→ Data supplied
- - - - -

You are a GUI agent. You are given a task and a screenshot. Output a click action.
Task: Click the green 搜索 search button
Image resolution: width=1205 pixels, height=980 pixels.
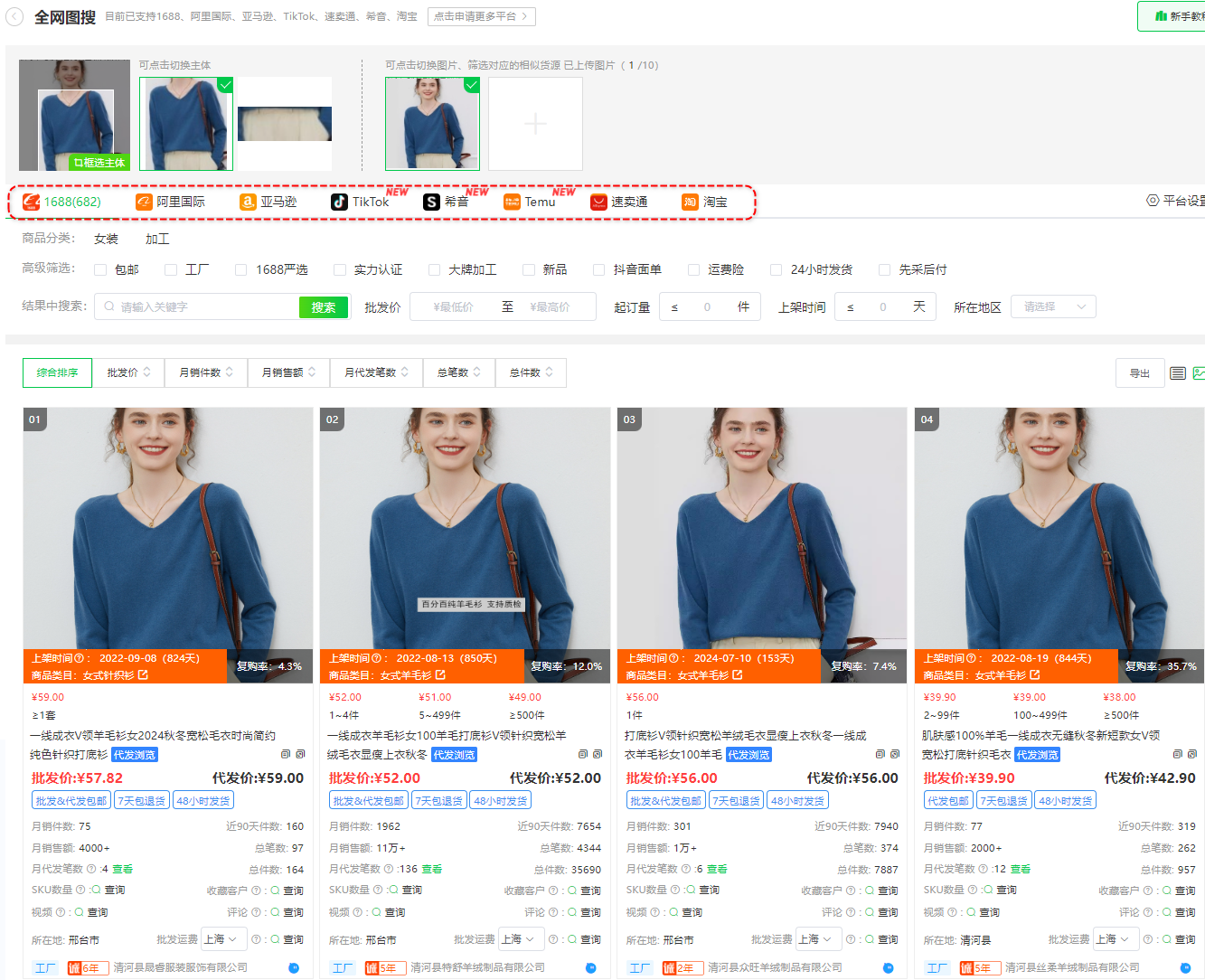pos(323,306)
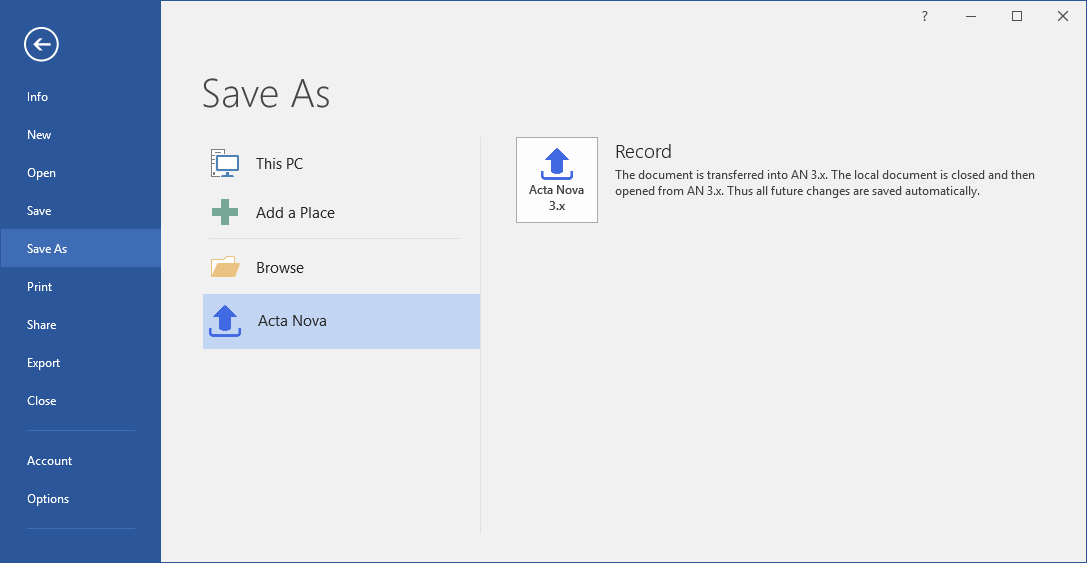Click the Browse folder icon
1087x563 pixels.
point(225,268)
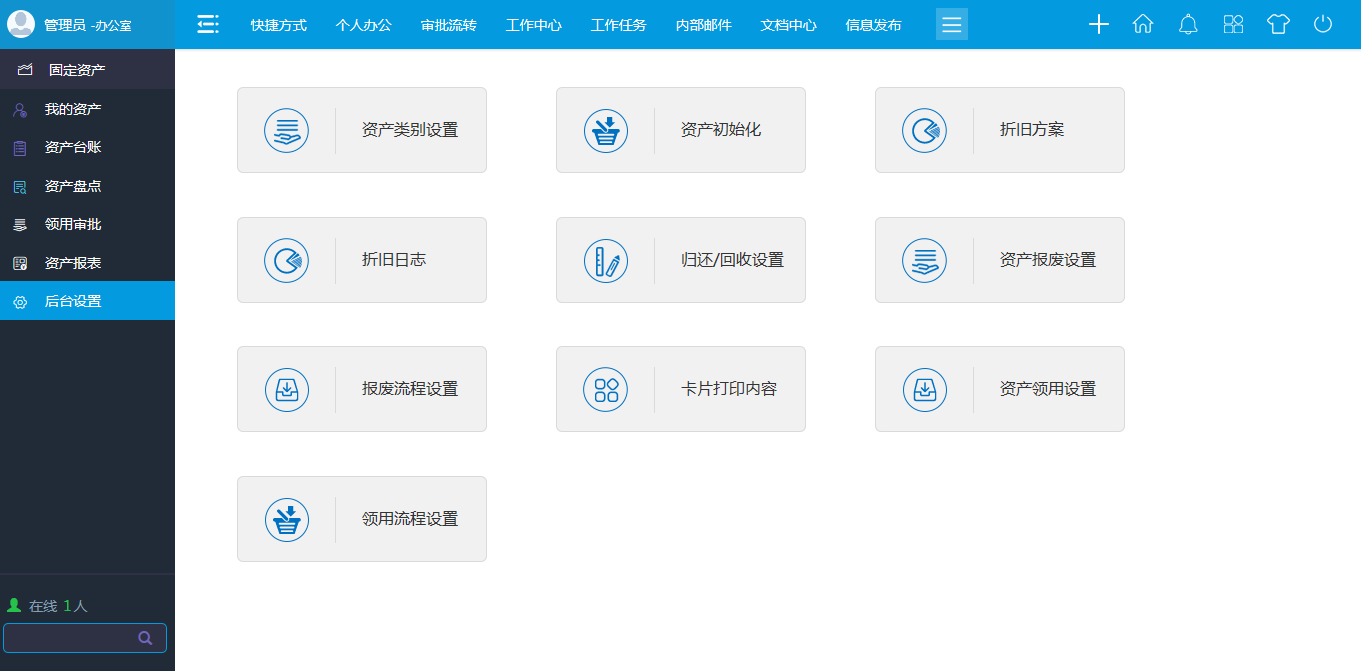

- - - - -

→ Prompt
Could you set down, exactly as written, every line from the one with "Image resolution: width=1205" to the end of the data, both ends included? Leave out the pictures.

→ Problem solution
Image resolution: width=1205 pixels, height=980 pixels.
pos(323,306)
Click the Browse folder icon
1087x563 pixels.
point(225,268)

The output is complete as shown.